En 1945, au moment du passage de la Seconde Guerre mondiale à la guerre froide, deux des conditions d’application de ce régulateur disparurent : la fin du conflit ne fit l’objet d’aucun traité entre vainqueurs et vaincus et, simultanément, le niveau 3 de la conflictualité géopolitique n’a pas survécu au surgissement de la dissuasion nucléaire et à son principe inouï de « guerre à mort » et de « stratégie anti-cités » avant la lettre (mais héritière directe des « tapis de bombes » de la Seconde Guerre mondiale). Deux événements d’ailleurs concomitants et interactifs : la pratique juridique et diplomatique traditionnelle qui symbolisait la volonté commune des contractants d’éviter en tout état de cause la chute dans « l’état de nature », l’anomie incontrôlable (ce qu’exprimait le droit international comme ensemble normatif permettant l’administration  concertée d’un état d’« équilibre ») périclite au moment même où les techniques de « l’équilibre par la terreur » nucléaire se substituent aux vieux binômes (la différence de la guerre et la paix, tradition romaine, la différence de la guerre absolue et de la guerre totale, conçue par la tradition Clausewitz). L’entrée dans l’époque nucléaire débouche sur cet effet inattendu : toute guerre, du moment qu’elle n’est pas nucléaire, a désormais valeur de « moindre mal », effet inattendu en raison directe duquel l’époque nucléaire fut dès le premier jour celle aussi des « sales guerres », celles dont les juristes n'aiment guère s’occuper parce qu’elles manifestent à leur manière à la fois sournoise et éclatante que la pensée politique et juridique n’est plus apte à construire la différence catégorielle de la paix et de la guerre. (Autre effet typique, et tout aussi extrême, du deterrent : « lieber rot als tot », « plutôt les soviets que la guerre nucléaire », selon le mot d’ordre du pacifisme ouest-allemand au moment des négociations russo-américaines sur les missiles continentaux dits SS 20 – la seule perspective du risque nucléaire rendant ainsi aimable même le totalitarisme, selon la même rationalisation pacifiste du « moindre mal » dont l’empire sur les esprits remonte aux premières épreuves des populations civiles exposées sans défense aux horreurs de la guerre hyperbolique où elles meurent en bien plus grand nombre que les militaires.)

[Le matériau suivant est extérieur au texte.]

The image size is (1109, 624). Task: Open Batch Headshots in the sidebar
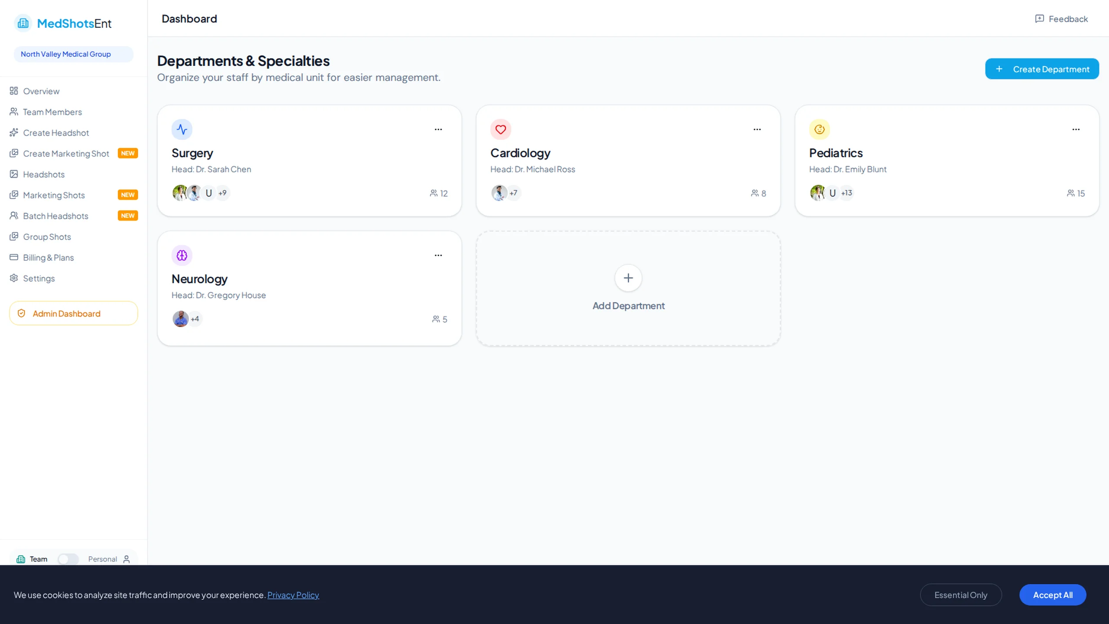click(55, 216)
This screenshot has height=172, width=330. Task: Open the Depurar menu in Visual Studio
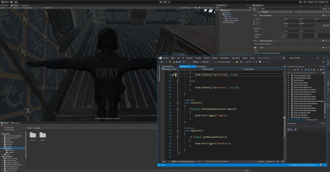click(207, 58)
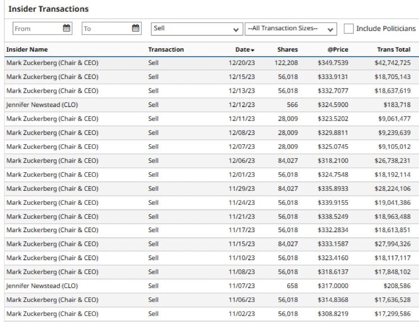Enable the Include Politicians checkbox

[348, 29]
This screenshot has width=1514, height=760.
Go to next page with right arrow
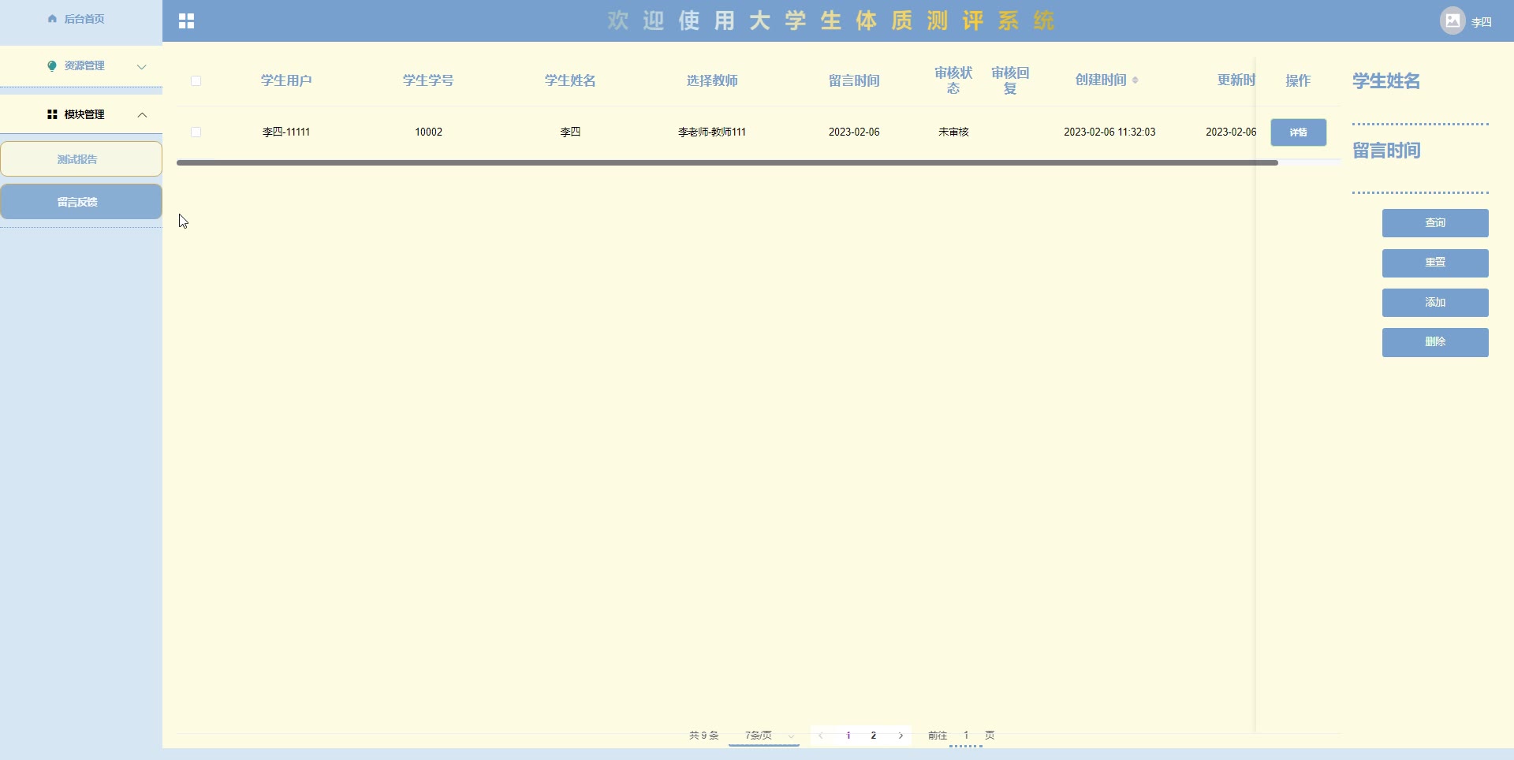[901, 736]
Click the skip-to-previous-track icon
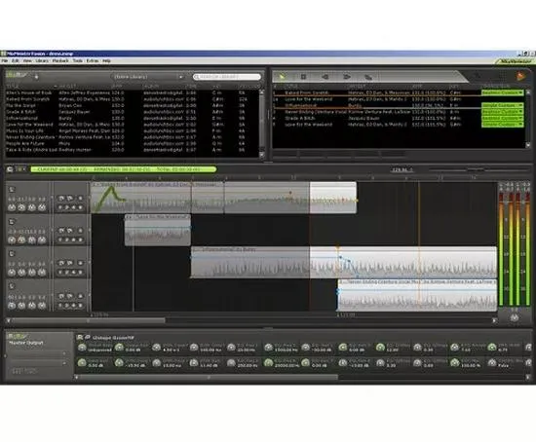Image resolution: width=536 pixels, height=442 pixels. pyautogui.click(x=325, y=77)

C’est l’ensemble des seuils de conflictualité qui a été ainsi bouleversé par l’issue de la Seconde Guerre mondiale – à l’échelle de l’histoire des Temps modernes, une nouveauté inouïe, celle désignée, me semble-t-il, par la locution ironique que, dans les années 1980-1990, propose Paul Virilio parlant du régime de la « paix totale ». Développée avec méthode, c’est-à-dire entendue comme reprise parodique de la « guerre totale » théorisée par Ludendorff entre 1915 et 1920, elle signifie ceci : de même que la « guerre totale », visant une victoire « écrasante » d’anéantissement de l’adversaire, effaçait la différence juridique et symbolique de la guerre et de la paix en économie d’ « équilibre », de même le régime de la dissuasion nucléaire défigure-t-elle les figures connues et reconnaissables de la guerre et de la paix (car, implicitement, elle transforme toute paix en impossibilité de faire la guerre, en paix par défaut de guerre, pour cause de terreur préventive et généralise l’indifférenciation de la guerre et de la paix qui pointait déjà en germe dans l’intention stratégique de la « guerre totale »).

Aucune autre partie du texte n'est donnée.